[PROBLEM STATEMENT]: Render the data from the very first line through the line containing "Action: [x=352, y=6]", that line included, as a JSON list of strings, one per line, leaving out blank lines.

[DATASET RECORDS]:
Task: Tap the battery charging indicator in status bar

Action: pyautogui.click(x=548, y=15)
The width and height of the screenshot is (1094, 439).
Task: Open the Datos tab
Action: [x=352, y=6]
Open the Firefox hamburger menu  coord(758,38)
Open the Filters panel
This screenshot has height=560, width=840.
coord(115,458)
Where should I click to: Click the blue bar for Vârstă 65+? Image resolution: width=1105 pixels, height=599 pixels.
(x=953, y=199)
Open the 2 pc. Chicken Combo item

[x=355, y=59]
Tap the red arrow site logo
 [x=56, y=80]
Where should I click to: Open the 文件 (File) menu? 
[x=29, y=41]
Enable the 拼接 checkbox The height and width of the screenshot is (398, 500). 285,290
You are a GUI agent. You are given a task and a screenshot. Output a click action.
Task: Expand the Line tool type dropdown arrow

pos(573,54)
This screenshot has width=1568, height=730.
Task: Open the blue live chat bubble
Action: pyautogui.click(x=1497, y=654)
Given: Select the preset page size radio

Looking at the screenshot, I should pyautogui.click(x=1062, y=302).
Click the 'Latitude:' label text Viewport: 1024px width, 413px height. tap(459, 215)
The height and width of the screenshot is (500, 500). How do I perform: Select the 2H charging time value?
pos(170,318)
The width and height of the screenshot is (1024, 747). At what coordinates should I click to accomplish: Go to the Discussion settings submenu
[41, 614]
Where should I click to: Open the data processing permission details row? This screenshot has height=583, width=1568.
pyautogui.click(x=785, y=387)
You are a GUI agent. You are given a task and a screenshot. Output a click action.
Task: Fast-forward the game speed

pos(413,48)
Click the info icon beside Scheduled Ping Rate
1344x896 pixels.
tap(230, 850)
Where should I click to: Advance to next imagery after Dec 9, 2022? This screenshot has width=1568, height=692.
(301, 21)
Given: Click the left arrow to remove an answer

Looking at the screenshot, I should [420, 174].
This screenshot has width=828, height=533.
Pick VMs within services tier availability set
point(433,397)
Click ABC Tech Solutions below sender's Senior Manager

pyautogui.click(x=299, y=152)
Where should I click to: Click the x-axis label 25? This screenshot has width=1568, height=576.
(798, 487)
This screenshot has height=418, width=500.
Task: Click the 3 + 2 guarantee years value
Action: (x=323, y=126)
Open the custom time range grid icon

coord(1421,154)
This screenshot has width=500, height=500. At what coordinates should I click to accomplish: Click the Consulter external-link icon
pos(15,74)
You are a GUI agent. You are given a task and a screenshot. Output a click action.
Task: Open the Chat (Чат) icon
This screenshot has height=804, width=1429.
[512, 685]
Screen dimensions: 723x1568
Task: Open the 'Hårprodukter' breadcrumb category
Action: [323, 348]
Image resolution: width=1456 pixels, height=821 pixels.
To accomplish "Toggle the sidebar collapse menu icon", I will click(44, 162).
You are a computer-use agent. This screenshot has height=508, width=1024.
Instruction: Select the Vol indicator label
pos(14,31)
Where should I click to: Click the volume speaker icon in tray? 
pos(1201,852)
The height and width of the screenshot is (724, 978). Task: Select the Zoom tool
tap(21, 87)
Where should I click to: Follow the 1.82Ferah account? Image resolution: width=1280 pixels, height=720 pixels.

[FINISHED EXERCISE]:
[
  "Task: Tap the battery charging indicator in status bar",
  "Action: pyautogui.click(x=548, y=15)",
  "The width and height of the screenshot is (1094, 439).",
  "Task: Open the Datos tab",
  "Action: [x=352, y=6]"
]